По выходе из собора старик вынул другой кошелек – уже для мелочи – и так же величаво опустил по монетке в протянутые руки нищенок.
– Грасиас, абуэло[19], – говорили нищенки, кланяясь. – Да хранит вас Дева Мария, абуэло.
– Буэнос диас, абуэло, – выжидательно выстроились несколько оборванных портовых мальчишек в тельняшках с чужого плеча. – Сегодня воскресенье – день мороженого, абуэло…
Старик погладил их по головам и сделал жест мороженщику.
– Грасиас, абуэло!.. – восторженно закричали мальчишки и бросились наперегонки к лотку. – Мне манговое! А мне из фрута-бомбы!..
Абуэло не торопясь шел по скверу, где стояла знаменитая бронзовая фигура патагонца. Одна нога патагонца была до блеска вытерта руками суеверных моряков, – по преданию, прикосновение к ней приносило счастье.
Видно было, что абуэло нашел свое счастье в Пунта-Аренас.
Увидев на аллеях обрывки газет, конфетные бумажки, абуэло аккуратно натыкал их на острый наконечник палки и сбрасывал в урну. На первый взгляд можно было подумать, что он работает дворником, но это было своеобразное хобби – абуэло любил чистоту. Говорят, на его рыбоконсервном заводе люди работали в белых халатах, а в разделочных цехах были установлены специальные опрыскиватели, отбивающие дурной запах. Абуэло не выносил дурного запаха.
Мало кто в этом городе знал, что абуэло, этот добрый дедушка, не кто иной, как бывший оберштурмбаннфюрер СС Карл Рауф – один из создателей и внедрителей знаменитых «душегубок»!
Не следил ли он и там за чистотой?
Не устанавливал ли он и там опрыскиватели, отбивающие дурной запах?
Впрочем, для многих людей прошлое как деньги: оно не пахнет.

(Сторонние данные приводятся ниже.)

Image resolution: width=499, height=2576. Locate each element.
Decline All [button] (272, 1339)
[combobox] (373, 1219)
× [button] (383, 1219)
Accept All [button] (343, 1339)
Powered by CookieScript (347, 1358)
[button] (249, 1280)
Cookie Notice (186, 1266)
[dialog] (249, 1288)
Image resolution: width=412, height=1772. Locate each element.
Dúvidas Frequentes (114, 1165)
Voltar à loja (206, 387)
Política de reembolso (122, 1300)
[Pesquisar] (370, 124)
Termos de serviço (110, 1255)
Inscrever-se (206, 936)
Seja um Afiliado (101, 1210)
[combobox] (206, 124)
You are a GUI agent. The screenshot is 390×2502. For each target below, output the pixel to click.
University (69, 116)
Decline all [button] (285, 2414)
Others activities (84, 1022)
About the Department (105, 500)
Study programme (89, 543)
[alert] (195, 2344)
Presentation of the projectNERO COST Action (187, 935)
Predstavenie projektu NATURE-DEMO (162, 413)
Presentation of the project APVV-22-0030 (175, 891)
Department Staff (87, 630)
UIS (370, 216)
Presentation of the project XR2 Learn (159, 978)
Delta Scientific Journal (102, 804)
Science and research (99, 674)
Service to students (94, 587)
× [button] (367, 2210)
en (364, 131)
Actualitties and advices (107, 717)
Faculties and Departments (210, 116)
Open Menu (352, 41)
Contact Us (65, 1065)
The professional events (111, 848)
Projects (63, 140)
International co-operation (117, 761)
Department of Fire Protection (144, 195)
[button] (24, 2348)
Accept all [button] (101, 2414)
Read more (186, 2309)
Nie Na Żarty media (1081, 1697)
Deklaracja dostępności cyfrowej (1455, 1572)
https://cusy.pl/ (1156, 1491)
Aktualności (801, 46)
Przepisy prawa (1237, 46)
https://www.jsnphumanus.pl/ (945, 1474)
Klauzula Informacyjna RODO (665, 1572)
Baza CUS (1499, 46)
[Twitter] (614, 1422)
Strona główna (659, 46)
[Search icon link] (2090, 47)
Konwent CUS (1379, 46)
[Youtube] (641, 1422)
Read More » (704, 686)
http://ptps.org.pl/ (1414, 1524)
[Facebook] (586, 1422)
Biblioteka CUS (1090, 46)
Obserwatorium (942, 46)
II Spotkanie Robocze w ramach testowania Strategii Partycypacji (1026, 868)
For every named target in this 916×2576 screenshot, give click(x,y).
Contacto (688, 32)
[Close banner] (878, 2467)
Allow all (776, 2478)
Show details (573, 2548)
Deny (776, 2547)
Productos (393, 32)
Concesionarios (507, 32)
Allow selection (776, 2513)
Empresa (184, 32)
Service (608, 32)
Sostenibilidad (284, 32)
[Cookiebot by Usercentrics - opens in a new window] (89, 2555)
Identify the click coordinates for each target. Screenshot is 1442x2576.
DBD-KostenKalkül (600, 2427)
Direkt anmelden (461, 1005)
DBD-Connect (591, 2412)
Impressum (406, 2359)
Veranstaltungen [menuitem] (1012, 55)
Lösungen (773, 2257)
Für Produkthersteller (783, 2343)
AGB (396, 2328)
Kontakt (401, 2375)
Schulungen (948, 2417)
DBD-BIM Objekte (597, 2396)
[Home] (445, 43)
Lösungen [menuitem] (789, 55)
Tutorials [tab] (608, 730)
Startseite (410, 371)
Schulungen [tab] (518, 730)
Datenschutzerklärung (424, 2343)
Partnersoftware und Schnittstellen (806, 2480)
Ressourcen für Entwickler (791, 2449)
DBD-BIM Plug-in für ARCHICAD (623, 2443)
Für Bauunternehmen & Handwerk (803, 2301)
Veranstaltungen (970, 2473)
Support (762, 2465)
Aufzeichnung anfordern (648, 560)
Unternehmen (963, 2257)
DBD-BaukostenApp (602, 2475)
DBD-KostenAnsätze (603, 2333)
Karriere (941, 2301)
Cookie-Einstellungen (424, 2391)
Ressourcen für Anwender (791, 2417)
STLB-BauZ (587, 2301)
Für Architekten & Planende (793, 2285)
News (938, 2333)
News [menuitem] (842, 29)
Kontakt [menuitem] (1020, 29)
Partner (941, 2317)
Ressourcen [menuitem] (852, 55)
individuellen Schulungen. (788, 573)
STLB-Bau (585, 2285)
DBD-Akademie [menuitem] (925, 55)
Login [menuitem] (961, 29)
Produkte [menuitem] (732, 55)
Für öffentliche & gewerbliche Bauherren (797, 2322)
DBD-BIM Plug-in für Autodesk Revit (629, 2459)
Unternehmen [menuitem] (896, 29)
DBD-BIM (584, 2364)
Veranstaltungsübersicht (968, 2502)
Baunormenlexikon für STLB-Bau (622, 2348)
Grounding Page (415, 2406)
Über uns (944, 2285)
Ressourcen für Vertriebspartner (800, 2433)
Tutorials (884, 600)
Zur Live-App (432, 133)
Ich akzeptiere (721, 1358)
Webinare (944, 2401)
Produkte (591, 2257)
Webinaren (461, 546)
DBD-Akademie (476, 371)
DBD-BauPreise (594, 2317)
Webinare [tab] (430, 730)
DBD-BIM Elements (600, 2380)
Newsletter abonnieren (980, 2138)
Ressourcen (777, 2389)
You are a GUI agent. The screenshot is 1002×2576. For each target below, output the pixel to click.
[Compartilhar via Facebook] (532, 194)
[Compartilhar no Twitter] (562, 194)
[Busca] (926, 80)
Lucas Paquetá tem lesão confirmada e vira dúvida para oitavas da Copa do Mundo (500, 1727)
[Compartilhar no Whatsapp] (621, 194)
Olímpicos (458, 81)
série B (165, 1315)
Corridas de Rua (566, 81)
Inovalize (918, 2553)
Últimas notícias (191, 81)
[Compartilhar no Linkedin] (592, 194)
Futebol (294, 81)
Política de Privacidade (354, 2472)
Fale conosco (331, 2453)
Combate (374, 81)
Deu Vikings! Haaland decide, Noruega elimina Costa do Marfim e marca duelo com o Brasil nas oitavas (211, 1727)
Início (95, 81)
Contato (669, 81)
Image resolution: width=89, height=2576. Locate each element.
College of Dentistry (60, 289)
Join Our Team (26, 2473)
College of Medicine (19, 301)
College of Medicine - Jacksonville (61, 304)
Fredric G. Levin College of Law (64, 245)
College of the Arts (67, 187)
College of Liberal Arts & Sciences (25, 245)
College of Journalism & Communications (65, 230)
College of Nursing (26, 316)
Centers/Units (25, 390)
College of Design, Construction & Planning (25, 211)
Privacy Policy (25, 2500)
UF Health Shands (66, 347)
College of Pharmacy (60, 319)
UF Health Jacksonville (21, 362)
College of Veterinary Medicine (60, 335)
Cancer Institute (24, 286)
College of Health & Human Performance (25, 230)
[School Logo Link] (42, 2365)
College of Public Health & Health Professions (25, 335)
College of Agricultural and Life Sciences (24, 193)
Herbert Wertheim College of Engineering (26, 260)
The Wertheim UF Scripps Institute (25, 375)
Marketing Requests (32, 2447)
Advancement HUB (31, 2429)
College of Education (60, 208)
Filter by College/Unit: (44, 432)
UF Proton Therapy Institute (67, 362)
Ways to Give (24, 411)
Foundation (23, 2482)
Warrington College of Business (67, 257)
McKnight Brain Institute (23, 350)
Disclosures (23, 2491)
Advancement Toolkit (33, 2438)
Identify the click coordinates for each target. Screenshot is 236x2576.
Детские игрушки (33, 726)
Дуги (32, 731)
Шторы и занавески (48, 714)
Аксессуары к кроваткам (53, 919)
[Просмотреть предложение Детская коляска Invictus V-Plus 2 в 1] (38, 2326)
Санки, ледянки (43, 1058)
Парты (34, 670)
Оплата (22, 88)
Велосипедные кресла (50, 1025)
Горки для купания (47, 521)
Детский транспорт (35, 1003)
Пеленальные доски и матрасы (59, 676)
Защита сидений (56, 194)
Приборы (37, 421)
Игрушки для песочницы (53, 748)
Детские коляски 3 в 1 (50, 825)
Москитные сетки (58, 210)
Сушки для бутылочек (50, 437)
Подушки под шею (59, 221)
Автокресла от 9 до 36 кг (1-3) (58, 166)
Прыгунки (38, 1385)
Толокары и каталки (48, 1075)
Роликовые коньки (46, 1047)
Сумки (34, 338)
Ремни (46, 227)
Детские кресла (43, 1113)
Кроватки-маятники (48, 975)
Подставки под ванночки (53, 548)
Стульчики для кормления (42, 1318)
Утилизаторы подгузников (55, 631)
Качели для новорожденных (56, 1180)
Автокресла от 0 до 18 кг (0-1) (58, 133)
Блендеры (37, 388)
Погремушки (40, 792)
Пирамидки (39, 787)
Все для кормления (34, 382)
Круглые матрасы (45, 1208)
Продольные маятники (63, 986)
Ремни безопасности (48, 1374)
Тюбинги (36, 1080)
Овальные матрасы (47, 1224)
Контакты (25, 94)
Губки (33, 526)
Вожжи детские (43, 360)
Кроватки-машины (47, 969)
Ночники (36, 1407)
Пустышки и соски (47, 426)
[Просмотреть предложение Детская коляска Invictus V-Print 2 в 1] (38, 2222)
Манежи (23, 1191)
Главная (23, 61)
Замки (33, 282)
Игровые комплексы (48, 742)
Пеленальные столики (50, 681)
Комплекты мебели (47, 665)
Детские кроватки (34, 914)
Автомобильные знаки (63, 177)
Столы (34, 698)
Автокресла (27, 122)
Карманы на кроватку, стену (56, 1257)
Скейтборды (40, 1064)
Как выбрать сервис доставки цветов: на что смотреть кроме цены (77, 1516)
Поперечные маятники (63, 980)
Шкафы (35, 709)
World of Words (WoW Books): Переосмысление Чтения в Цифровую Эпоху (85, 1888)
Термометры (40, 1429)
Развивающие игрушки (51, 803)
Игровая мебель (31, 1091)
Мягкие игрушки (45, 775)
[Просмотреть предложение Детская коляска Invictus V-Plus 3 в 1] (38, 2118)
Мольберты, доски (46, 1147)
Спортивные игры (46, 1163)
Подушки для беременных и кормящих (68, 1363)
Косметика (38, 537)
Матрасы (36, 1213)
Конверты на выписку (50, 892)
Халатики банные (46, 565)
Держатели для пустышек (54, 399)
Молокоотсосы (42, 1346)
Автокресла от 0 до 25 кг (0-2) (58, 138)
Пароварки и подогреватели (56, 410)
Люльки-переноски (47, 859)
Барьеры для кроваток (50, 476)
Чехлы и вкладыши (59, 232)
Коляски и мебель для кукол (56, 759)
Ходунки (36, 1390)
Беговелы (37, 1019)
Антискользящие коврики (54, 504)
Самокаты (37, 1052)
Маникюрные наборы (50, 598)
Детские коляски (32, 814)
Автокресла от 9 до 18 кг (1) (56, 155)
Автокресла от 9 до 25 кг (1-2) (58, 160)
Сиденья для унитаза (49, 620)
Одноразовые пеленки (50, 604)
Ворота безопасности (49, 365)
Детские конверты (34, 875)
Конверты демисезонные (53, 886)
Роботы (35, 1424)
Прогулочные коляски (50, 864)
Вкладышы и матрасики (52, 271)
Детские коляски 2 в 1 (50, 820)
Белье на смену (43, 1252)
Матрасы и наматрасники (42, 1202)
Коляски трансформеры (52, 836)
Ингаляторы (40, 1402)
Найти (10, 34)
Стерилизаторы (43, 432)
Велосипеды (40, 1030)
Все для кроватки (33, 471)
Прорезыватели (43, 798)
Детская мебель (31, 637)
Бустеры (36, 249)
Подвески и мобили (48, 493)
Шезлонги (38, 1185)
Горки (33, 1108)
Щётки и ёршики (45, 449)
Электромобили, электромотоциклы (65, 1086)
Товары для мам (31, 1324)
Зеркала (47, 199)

11. Виноград любит босые ступни
Абхазский крестьянин Пилия был примерно ровесником оберштурмбаннфюрера СС Рауфа, но между ними была существенная разница: Рауф всю жизнь давил людей, а Пилия – виноград.
– Виноград не любит, когда его давят прессом, – говорил Пилия, рассматривая на свет граненый стакан с самым лучшим вином мира – настоящей деревенской «изабеллой», дымчато-розовой, как закат при хорошей погоде. – Виноград любит босые ступни. Они не перетирают косточек, и поэтому вино такое мягкое. За нежность виноград платит нежностью. Иащуп[20].
Со мной был кубинский поэт Эберто Падилья.
Эберто первый раз попал в абхазский дом, и для него все было внове: и копченые турьи ребра, которые надо было обмакивать в жгучий коричневый ткемали с плававшей в нем крошеной зеленью, и шлепнутая прямо на дощатый стол дымящаяся мамалыга с кусками сулугуни, уже начавшего плакать в ней чистыми детскими слезами, и скользившие за нашими спинами безмолвные как тени женщины в черном, и гортанные песни мужчин, и особенно мудрость тамады – старика Пилии.